2 – Fungal and Bacterial Infections

Cacti will sometimes turn black in response to fungal or bacterial infections, too. There are actually many different types of fungal infections that you’ll need to look out for.

Conidia is a type of fungus that can infect your cactus through the water. Ascospores travel through the air to infect plants.

Fungal infections might take weeks to start showing symptoms, and this means that it’s possible that your cactus could have a fungal infection even if it isn’t showing signs yet.

Bacterial necrosis is something that can cause cacti to turn black. This is something that is a unique cacti problem, and only certain types of cacti need to worry about bacterial necrosis.

Crown rot is a disease that can impact many different types of plants. This is another type of fungal infection that you need to worry about.

It happens when a fungus in the soil infects your cactus, and it’s more likely to occur if you make the soil too moist by watering the cactus too often. Sadly, crown rot is almost impossible to remove from the soil, and this means that the prospects for your cactus surviving might be bleak.

Younger cacti are more likely to die from crown rot than older established cacti. It’s still possible that adult plants might not make it, though.

How to Fix These Issues

Fixing these issues will be easier said than done in many cases. When your cactus has already started turning black, there’s a chance that it might be too far gone to save it.

Even so, it’s worth doing what you can to try to save the plant. There’s a possibility that you’ll be able to turn things around.

First, you should isolate the cactus that is turning black so that it doesn’t spread an infection to other houseplants. Next, you’re going to want to go ahead and remove damaged arms to try to stop any infections from going any further.

You’ll need to cut deep so that you can get rid of all of the rotten parts that have been infected. Doing this should give the cactus a chance to survive.

You’re also going to need to change the soil because the soil could be thoroughly infected. Get fresh soil and ensure that the soil has plenty of nutrients that the cactus will need.

After this, you’ll just have to keep a close eye on your cactus. It’s possible that you might need to cut the cactus again if you notice any more black or rotted spots.

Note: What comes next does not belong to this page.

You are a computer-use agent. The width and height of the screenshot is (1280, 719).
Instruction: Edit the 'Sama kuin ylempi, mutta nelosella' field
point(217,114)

Hopefully, your cactus will pull through and will get a chance to grow healthy again. It isn’t always easy to nurse a cactus back to health once it has been infected this badly, but there’s certainly a chance that things will work out fine.

Try to Avoid Future Problems

You know more about taking care of the cactus once you’ve discovered that it has a problem, but there is no guarantee that the cactus will survive. This means that the best way to keep your cactus in good health is to try to prevent infection from happening in the first place.

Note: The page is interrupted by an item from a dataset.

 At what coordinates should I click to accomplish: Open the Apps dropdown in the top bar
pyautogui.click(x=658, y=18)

Being especially mindful of what can cause a cactus to get infected with bacteria or certain types of fungi will help you out. Always be careful not to water your cactus too much since that can create conditions where fungi can thrive.

Doing your best to care for the cactus the right way is going to be the key to keeping things safe. You want to give your cactus a nice warm environment where it can thrive so that it won’t experience problems like this.

Even when you do everything right, it’s still possible that you could encounter problems. Being that some fungi travel through the air, you’ll still need to keep a close eye on your cactus to spot any problems.

Observe your cactus and try to recognize anything that might be wrong as early as you can. Early detection of issues can make it easier to remedy the problem, and you don’t want to wait until parts of your cactus turn black.

Of course, you can also choose to treat your cactus and other houseplants with fungicides on a semi-regular basis as a precautionary measure. Many people do this when they live in areas where fungal infection issues are common.

So long as you’re doing your best, it’s likely that everything will be fine. Just keep caring for your cactus to the best of your abilities.